-- Problem statement --
Search the records for "Excellence" and copy each line that holds it.

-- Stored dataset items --

====

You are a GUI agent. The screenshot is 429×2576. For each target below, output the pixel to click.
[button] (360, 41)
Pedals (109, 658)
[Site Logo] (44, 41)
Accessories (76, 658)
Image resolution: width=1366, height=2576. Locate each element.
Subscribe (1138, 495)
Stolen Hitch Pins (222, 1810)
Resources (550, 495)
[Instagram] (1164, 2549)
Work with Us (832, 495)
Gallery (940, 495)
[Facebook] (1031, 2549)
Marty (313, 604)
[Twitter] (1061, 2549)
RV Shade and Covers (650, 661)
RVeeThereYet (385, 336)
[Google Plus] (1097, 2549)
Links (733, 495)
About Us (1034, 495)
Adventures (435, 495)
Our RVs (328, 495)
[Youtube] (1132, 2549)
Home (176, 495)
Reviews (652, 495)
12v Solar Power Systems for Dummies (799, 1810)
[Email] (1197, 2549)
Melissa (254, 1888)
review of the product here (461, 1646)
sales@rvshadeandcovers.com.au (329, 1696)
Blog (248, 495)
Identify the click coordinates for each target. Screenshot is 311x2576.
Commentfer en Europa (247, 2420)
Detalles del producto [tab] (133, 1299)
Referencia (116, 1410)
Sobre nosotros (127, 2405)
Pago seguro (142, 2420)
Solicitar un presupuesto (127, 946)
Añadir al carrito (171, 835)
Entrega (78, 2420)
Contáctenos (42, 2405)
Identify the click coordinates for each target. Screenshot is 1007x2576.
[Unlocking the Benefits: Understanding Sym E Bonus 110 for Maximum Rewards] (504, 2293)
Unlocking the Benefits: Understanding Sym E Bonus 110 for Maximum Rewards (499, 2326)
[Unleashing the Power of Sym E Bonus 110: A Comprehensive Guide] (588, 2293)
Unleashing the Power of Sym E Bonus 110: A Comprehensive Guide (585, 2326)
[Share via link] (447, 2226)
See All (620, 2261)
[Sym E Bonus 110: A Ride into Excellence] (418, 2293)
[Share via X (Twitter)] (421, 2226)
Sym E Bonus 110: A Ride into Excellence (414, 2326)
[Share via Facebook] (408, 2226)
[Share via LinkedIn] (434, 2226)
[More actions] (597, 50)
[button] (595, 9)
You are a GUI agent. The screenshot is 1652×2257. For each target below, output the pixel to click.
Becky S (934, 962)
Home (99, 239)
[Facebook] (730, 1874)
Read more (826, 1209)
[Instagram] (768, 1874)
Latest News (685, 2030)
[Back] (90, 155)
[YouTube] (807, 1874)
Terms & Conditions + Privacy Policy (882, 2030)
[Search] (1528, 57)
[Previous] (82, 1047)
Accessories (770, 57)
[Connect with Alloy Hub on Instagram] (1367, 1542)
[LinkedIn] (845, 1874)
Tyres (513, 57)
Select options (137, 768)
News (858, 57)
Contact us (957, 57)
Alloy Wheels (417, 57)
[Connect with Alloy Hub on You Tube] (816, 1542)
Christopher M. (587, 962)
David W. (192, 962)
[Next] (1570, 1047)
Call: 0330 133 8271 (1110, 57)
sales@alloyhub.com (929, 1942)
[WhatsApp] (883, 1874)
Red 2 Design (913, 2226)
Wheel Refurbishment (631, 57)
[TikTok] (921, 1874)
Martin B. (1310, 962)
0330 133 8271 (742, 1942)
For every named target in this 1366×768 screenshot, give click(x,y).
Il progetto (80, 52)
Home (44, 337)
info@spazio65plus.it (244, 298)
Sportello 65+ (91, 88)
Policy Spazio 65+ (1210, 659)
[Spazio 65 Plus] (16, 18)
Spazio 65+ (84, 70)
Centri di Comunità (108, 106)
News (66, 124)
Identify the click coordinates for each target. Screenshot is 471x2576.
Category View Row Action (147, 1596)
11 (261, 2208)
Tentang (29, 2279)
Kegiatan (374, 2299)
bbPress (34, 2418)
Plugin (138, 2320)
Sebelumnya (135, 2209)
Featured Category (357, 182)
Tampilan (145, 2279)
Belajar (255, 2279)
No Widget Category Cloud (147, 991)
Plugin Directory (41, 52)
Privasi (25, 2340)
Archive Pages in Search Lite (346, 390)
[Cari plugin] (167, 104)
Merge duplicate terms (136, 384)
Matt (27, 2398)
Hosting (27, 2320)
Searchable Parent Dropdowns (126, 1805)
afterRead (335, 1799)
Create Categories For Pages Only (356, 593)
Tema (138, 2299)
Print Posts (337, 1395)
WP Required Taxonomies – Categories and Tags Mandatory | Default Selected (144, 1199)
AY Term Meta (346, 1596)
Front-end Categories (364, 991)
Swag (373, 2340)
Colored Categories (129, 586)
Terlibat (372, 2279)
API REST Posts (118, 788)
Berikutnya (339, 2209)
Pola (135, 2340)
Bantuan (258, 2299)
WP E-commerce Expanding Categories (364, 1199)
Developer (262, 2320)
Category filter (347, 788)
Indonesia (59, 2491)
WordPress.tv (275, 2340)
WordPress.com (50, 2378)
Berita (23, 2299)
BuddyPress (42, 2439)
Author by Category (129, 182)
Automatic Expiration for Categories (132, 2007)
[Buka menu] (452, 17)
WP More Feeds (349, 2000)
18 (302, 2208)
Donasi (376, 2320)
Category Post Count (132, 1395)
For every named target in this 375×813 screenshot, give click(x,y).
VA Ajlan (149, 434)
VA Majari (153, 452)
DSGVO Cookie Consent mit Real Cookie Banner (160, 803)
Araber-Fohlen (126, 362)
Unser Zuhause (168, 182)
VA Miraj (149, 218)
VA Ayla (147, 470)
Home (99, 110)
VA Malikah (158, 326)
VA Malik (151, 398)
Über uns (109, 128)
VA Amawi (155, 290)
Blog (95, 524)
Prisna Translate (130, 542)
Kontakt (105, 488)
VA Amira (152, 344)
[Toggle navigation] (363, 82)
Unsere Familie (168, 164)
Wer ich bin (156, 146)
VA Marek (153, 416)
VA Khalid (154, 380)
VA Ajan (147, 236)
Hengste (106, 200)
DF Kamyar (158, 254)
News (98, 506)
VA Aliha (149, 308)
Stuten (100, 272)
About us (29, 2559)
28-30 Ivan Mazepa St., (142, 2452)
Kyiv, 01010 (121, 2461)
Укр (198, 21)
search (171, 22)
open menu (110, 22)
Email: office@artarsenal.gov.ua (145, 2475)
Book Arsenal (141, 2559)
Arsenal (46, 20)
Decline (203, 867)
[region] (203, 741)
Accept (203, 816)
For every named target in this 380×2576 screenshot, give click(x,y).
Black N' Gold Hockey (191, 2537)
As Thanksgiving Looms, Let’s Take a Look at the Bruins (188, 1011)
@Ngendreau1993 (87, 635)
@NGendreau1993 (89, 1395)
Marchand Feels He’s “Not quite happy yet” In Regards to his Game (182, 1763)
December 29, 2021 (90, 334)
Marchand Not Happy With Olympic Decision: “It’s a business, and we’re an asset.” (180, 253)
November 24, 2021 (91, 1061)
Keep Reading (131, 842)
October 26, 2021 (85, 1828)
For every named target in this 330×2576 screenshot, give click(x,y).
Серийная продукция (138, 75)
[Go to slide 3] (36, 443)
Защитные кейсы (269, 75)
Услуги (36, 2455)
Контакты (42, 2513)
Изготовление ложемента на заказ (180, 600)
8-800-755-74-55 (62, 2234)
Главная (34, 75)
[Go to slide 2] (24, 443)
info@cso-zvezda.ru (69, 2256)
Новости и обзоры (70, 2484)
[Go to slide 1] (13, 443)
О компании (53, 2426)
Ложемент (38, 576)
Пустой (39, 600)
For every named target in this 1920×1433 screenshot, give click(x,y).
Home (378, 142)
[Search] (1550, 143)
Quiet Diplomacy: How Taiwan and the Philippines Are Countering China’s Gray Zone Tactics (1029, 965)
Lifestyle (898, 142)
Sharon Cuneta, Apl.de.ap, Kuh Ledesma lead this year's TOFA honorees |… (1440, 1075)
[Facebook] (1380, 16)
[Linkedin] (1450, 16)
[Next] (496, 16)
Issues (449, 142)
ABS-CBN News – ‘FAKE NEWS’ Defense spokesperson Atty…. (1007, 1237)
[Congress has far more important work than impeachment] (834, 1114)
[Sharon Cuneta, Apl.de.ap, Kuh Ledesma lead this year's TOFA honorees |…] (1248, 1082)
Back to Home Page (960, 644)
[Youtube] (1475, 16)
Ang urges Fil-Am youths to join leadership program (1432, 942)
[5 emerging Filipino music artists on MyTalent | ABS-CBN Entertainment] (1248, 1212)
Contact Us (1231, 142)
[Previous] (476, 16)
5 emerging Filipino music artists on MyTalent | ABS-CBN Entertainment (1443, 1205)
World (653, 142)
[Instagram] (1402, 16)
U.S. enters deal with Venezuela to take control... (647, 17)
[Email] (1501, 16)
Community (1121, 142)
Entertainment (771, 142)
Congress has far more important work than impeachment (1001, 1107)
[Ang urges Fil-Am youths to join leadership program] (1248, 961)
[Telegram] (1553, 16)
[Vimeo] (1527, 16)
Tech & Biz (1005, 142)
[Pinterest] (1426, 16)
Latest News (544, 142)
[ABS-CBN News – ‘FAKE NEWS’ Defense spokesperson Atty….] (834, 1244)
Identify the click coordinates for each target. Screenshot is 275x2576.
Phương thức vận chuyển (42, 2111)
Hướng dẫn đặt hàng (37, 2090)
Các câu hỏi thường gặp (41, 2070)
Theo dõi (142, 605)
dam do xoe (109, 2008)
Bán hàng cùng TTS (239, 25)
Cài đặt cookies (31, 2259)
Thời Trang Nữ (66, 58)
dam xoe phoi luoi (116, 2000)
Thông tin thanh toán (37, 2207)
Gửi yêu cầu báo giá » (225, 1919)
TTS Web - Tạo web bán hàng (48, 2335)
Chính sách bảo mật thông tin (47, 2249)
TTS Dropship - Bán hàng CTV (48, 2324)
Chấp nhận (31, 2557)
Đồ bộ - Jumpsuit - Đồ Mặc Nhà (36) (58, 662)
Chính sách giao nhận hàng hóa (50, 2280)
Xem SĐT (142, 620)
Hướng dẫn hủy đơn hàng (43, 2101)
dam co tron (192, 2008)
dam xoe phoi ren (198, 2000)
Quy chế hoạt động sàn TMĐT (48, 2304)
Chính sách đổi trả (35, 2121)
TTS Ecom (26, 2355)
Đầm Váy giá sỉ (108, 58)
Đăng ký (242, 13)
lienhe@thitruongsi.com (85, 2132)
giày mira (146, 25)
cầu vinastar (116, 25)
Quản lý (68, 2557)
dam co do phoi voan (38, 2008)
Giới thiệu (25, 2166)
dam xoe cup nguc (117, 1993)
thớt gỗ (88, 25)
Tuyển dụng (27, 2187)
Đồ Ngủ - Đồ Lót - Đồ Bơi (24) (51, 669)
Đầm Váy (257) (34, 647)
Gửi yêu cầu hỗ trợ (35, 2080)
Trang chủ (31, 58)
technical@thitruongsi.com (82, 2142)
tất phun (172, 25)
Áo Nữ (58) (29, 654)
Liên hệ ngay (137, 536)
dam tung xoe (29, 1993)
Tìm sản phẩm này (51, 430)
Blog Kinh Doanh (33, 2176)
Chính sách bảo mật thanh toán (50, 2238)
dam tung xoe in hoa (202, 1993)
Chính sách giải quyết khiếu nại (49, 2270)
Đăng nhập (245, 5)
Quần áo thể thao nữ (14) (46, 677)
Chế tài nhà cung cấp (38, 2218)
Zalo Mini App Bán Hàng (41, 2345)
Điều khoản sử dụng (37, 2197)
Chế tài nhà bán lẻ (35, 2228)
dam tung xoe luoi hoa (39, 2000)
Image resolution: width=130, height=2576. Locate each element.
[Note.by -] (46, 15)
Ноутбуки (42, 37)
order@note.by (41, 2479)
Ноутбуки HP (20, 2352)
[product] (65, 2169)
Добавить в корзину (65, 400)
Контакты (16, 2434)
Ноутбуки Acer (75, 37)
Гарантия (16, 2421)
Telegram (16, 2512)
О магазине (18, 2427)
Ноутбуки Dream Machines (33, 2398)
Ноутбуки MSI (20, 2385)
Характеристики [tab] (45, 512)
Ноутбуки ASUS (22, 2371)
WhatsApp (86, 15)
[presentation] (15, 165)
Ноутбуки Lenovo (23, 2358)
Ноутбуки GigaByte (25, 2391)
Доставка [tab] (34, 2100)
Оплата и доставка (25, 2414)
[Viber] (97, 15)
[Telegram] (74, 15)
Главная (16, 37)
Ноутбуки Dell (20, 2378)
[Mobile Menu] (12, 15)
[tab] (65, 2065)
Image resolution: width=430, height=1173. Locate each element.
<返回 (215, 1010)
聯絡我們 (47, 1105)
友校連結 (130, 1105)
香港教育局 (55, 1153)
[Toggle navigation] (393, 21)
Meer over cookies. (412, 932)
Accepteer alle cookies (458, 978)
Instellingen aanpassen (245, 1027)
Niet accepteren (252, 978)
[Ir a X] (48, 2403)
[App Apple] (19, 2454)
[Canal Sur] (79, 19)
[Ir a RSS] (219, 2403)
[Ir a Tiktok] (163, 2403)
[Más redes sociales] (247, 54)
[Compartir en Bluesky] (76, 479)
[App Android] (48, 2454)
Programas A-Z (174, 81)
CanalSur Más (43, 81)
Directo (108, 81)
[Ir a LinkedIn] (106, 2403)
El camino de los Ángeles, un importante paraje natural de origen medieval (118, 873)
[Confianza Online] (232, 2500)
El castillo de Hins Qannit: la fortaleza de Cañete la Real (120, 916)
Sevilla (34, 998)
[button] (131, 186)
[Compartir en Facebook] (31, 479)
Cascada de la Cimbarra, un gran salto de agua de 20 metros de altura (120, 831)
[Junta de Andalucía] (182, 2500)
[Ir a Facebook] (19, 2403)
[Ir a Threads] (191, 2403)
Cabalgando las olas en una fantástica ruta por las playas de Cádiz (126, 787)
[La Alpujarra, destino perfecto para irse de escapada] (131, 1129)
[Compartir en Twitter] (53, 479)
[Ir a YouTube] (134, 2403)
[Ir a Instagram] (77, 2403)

====

-- Task output --
[Sym E Bonus 110: A Ride into Excellence] (418, 2293)
Sym E Bonus 110: A Ride into Excellence (414, 2326)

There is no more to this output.